(Records for pointing at text and elements)
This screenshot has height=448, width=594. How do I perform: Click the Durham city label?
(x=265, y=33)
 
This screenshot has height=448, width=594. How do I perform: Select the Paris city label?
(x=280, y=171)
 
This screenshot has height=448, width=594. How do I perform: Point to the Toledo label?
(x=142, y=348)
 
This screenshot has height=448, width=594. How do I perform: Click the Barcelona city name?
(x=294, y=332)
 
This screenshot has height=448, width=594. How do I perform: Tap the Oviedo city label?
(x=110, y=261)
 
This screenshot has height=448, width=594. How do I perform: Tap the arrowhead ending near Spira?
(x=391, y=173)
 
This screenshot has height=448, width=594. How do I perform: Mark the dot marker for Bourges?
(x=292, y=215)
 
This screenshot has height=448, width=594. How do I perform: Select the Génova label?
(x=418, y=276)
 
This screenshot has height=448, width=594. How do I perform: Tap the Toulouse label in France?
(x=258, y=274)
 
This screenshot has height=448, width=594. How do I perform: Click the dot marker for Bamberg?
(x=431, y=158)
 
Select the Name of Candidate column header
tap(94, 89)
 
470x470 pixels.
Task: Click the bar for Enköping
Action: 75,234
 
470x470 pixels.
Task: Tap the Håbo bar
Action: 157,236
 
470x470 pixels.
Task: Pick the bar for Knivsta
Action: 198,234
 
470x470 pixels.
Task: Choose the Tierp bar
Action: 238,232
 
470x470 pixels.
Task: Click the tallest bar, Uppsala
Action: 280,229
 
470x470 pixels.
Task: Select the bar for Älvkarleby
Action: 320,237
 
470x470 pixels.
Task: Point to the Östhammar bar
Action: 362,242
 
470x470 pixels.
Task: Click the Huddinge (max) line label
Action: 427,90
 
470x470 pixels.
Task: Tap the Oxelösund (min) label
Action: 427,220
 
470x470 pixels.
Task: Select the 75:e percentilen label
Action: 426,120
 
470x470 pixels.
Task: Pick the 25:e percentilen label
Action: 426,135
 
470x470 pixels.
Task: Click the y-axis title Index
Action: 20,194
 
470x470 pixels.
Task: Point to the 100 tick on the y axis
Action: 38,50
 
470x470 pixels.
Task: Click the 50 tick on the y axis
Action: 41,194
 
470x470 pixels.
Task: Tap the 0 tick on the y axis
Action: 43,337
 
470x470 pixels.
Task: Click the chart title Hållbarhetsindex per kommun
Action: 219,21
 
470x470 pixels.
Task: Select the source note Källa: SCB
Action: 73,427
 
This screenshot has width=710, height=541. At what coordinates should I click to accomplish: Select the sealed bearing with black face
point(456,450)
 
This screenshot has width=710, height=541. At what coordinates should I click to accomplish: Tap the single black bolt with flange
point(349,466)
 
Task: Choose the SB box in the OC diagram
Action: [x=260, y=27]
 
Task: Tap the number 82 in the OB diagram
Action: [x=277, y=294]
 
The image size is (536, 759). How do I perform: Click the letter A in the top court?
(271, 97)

§ WHAT YOU HAVE TO DO:
Update the records by replacing each "470x470 pixels" with "470 by 470 pixels" and leaving everything else unchanged.

§ WRITTEN SOLUTION:
This screenshot has height=448, width=594. How do I perform: Click the Durham city label?
(x=265, y=33)
 
This screenshot has height=448, width=594. How do I perform: Select the Paris city label?
(x=280, y=171)
 
This screenshot has height=448, width=594. How do I perform: Point to the Toledo label?
(x=142, y=348)
 
This screenshot has height=448, width=594. How do I perform: Click the Barcelona city name?
(x=294, y=332)
 
This screenshot has height=448, width=594. How do I perform: Tap the Oviedo city label?
(x=110, y=261)
 
This screenshot has height=448, width=594. How do I perform: Tap the arrowhead ending near Spira?
(x=391, y=173)
 
This screenshot has height=448, width=594. How do I perform: Mark the dot marker for Bourges?
(x=292, y=215)
 
This screenshot has height=448, width=594. How do I perform: Select the Génova label?
(x=418, y=276)
 
This screenshot has height=448, width=594. How do I perform: Tap the Toulouse label in France?
(x=258, y=274)
 
This screenshot has height=448, width=594. How do I perform: Click the dot marker for Bamberg?
(x=431, y=158)
 
Select the Name of Candidate column header
tap(94, 89)
 
470 by 470 pixels.
Task: Click the bar for Enköping
Action: 75,234
 
470 by 470 pixels.
Task: Tap the Håbo bar
Action: 157,236
 
470 by 470 pixels.
Task: Pick the bar for Knivsta
Action: 198,234
 
470 by 470 pixels.
Task: Choose the Tierp bar
Action: 238,232
 
470 by 470 pixels.
Task: Click the tallest bar, Uppsala
Action: 280,229
 
470 by 470 pixels.
Task: Select the bar for Älvkarleby
Action: 320,237
 
470 by 470 pixels.
Task: Point to the Östhammar bar
Action: 362,242
 
470 by 470 pixels.
Task: Click the Huddinge (max) line label
Action: 427,90
 
470 by 470 pixels.
Task: Tap the Oxelösund (min) label
Action: 427,220
 
470 by 470 pixels.
Task: Select the 75:e percentilen label
Action: 426,120
 
470 by 470 pixels.
Task: Pick the 25:e percentilen label
Action: 426,135
 
470 by 470 pixels.
Task: Click the y-axis title Index
Action: 20,194
 
470 by 470 pixels.
Task: Point to the 100 tick on the y axis
Action: 38,50
 
470 by 470 pixels.
Task: Click the 50 tick on the y axis
Action: 41,194
 
470 by 470 pixels.
Task: Tap the 0 tick on the y axis
Action: 43,337
 
470 by 470 pixels.
Task: Click the chart title Hållbarhetsindex per kommun
Action: 219,21
 
470 by 470 pixels.
Task: Select the source note Källa: SCB
Action: 73,427
 
This screenshot has width=710, height=541. At what coordinates should I click to accomplish: Select the sealed bearing with black face
point(456,450)
 
This screenshot has width=710, height=541. At what coordinates should I click to accomplish: Tap the single black bolt with flange
point(349,466)
 
Task: Choose the SB box in the OC diagram
Action: [x=260, y=27]
 
Task: Tap the number 82 in the OB diagram
Action: [x=277, y=294]
 
The image size is (536, 759). How do I perform: Click the letter A in the top court?
(271, 97)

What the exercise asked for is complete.